Between August 1942 and July 1944, some 25,628 Jews and Gypsies from Belgium were deported from the Dossin barracks in Mechelen to the Auschwitz-Birkenau camps.

The Dossin barracks, between Brussels and Antwerp, the antechamber of the death camps. Credit: EJP.
The Dossin barracks, between Brussels and Antwerp, the antechamber of the death camps. Credit: EJP.

Descendants of Holocaust victims in Belgium are pressing the country’s railway company SNCB to compensate them for its role in the deportations of Jews during the Holocaust, following the examples of France and the Netherlands.

Between Aug. 4, 1942, and July 31, 1944, some 25,628 Jews and Gypsies from Belgium were deported from the Dossin barracks in Mechelen to the Auschwitz-Birkenau camps. A total of 28 convoys were chartered by the SCNB, making the Dossin barracks the antechamber of the death camps.

Narcisse Rulot, the director of SNCB at the time, was considered anti-Semitic and pro-Nazi. Campaigners say his complacency in allowing the Germans  to transport Jews via SNCB greatly aided in the suffering and deaths of thousands of people. “I carry everything that comes, he said, I do not look what is in the closed cars.”

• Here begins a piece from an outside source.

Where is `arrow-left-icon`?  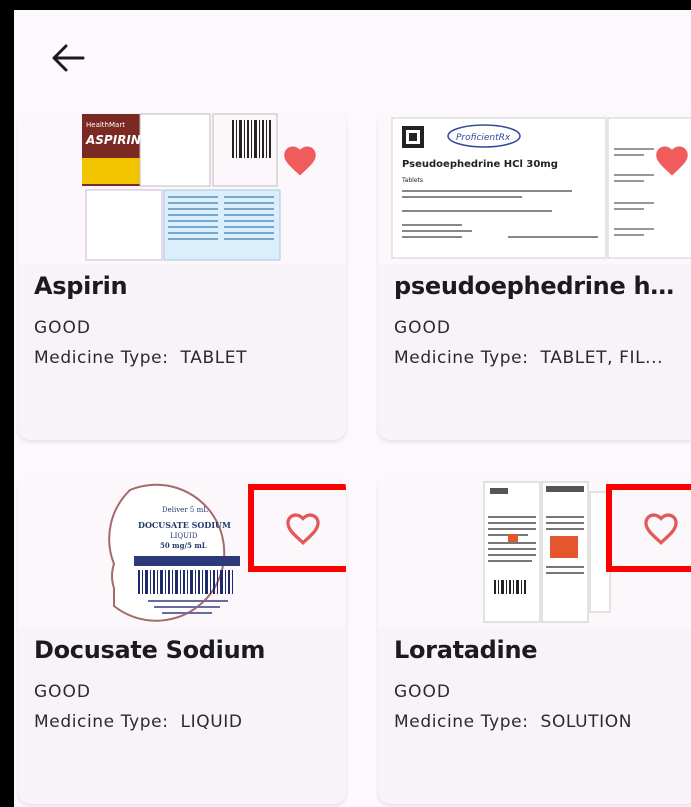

The Belgian railway apologized in 2012 for its wartime role, but for many relatives of victims this was not enough.

According to Nico Wouters, a historian and expert on the topic, the archives that would prove the railway’s part in the deportations are missing, most likely having been destroyed. “Legally, we are in limbo, we do not know precisely the procedure set up by the Germans for the execution of deportations by the SNCB,” he added.

Those who have looked into this issue agree that the directors of the time did nothing to prevent the deportation of Jews from Belgium.

SNCB said claims for compensation are a matter for the Belgian Minister in charge of  mobility, François Bellot. He is due to meet representatives from the country’s Jewish community shortly to discuss the issue.

In 2014, France paid €50 million ($57 million) to victims who had been transported to death camps by the national railway SNCF trains during the Holocaust. The Netherlands made the same move in 2018, acknowledging its state-owned rail company’s role in delivering thousands of Jews to their deaths.